When the trial of any action or proceeding, or of an indictment, is not concluded at the expiration of the term in which it was begun, it may be concluded; and all proceedings may be had in the case in the same manner and with like effect as if it had been concluded within such term.
With consent of parties the court may try and decide issues of law or fact in vacation, and thereupon judgment may be rendered at any time with the same effect as upon issues tried in term time.
When, in a trial by referee the court shall state in the order of appointment that the reference is made necessary by press of business, the fees of the referee, as taxed and allowed by the court, shall be paid out of the county treasury, as the salaries of county officers are paid.
If the parties do not agree upon the persons to be appointed, the selection shall be made by the court from the resident electors of the state. If two be appointed, they shall meet and act together; if three, all shall meet, but two may do any act which might be done by all.
When a cause of a scandalous or obscene nature is to be tried, the court or referee may exclude from the courtroom all minors whose presence is not necessary as parties or witnesses.
For the purposes of sections 546.42 to 546.44, a person disabled in communication is one who, because of a hearing, speech, or other communication disorder, or because of difficulty in speaking or comprehending the English language, is unable to fully understand the proceedings in which the person is required to participate, or when named as a party to a legal proceeding, is unable by reason of the deficiency to obtain due process of law.
In a civil action in which a disabled person is a litigant or witness, the presiding judicial officer shall appoint a qualified interpreter to serve throughout the proceedings.
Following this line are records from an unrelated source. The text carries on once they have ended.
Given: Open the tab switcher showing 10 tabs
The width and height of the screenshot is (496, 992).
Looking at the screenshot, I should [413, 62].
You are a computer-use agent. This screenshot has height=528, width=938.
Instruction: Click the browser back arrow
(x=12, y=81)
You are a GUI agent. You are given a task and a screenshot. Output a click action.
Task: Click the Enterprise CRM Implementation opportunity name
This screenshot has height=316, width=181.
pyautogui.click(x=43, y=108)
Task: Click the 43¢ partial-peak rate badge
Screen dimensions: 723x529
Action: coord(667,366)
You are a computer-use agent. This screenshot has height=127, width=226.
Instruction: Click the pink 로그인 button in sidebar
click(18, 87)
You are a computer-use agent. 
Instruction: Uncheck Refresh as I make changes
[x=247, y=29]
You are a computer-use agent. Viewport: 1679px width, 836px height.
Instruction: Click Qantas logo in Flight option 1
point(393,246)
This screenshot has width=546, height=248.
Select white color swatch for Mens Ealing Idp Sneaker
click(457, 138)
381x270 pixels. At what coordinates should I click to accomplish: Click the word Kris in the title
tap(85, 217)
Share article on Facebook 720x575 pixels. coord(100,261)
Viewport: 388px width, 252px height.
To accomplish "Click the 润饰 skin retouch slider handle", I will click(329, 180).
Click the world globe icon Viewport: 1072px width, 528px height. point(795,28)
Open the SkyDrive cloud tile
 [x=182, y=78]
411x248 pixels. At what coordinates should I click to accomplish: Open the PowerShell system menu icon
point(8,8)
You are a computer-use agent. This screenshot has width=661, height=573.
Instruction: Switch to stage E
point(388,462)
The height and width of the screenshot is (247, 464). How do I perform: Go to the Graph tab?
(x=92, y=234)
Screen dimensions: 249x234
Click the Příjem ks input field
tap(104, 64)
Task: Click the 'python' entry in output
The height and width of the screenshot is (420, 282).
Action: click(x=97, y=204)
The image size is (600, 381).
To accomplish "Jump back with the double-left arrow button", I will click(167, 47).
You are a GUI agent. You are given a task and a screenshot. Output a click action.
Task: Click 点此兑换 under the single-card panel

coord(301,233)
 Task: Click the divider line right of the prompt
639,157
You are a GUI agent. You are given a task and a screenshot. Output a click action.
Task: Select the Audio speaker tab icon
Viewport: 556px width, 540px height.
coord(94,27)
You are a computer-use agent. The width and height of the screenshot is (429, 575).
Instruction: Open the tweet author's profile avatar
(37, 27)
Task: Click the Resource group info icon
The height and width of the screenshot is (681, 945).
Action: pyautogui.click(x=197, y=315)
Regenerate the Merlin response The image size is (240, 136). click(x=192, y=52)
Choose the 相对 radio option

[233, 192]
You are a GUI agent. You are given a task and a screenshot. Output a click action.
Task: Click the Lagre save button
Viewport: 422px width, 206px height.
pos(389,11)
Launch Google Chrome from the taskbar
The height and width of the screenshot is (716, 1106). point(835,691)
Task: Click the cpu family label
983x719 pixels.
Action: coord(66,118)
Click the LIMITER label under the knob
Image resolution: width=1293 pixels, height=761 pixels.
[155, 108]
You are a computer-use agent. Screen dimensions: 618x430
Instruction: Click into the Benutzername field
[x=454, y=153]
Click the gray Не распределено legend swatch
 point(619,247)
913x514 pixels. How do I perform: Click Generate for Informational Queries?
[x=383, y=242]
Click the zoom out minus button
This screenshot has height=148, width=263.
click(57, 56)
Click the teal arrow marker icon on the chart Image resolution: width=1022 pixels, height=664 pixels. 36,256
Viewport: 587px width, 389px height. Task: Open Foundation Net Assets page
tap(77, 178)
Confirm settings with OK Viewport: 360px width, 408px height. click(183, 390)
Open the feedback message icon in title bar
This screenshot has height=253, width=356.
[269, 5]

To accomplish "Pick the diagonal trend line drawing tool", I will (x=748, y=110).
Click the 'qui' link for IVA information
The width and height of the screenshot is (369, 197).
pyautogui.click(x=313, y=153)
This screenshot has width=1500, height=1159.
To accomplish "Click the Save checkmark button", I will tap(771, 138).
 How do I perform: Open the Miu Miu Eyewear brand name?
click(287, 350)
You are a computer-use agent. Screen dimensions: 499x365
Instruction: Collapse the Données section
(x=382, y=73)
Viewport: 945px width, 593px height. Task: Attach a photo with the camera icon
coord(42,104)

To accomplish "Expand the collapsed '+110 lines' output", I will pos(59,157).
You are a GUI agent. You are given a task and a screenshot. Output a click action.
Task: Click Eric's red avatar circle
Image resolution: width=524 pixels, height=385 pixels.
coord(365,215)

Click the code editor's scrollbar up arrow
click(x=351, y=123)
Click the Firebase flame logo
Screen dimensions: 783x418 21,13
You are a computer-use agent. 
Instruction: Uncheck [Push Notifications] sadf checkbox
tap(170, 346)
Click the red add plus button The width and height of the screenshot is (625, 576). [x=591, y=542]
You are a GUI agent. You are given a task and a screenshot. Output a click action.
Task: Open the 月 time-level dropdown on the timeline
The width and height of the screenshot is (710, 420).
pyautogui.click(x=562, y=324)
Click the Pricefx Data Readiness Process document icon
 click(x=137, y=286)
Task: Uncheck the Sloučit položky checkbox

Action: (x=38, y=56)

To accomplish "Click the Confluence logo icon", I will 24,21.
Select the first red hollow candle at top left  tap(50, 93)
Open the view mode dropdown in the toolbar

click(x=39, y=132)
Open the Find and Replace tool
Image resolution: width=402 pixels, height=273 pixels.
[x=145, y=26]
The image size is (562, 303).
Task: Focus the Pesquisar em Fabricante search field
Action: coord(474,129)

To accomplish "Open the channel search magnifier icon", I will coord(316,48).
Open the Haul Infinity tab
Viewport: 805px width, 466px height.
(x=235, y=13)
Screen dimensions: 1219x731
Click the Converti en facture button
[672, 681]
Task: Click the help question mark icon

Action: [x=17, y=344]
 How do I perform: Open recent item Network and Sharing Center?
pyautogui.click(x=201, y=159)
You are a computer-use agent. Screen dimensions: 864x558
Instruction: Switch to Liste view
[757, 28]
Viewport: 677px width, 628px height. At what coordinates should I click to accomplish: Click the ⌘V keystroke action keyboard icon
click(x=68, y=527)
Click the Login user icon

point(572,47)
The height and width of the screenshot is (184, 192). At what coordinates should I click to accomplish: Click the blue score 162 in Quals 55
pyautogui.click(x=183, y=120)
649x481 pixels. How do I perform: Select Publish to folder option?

In a proceeding before a board, commission, agency, or licensing authority of the state, or of a political subdivision of the state, where a witness or the principal party in interest is a disabled person, all of the proceedings that are pertinent shall be interpreted in a language the disabled person understands by a qualified interpreter appointed by the board, commission, agency, or licensing authority.
No person shall be appointed as a qualified interpreter pursuant to sections 546.42 to 546.44 unless that person is readily able to communicate with the disabled person, translate the proceedings for the disabled person, and accurately repeat and translate the statements of the disabled person to the officials before whom the proceeding is taking place.
A qualified interpreter appointed pursuant to the provisions of sections 546.42 to 546.44, before entering upon any duties shall take an oath promising, to the best of skill and judgment, to make a true interpretation to the disabled person being examined of all the proceedings, in a language which the person understands, and that the interpreter will repeat in the English language the statements of the disabled person to the court or other official before whom the proceeding is taking place.
The fees and expenses of a qualified interpreter shall be determined by the presiding official and paid by the court, board, commission, agency, or licensing authority before whom the proceeding is taking place. The fees and expenses of a qualified per diem interpreter for a court must be paid by the state courts.
A person serving as an interpreter pursuant to sections 546.42 to 546.44, shall not, without the consent of the person disabled in communication, be allowed to disclose any privileged communication made by the person or any privileged information gathered from the person which was communicated or gathered during the time of service as the interpreter.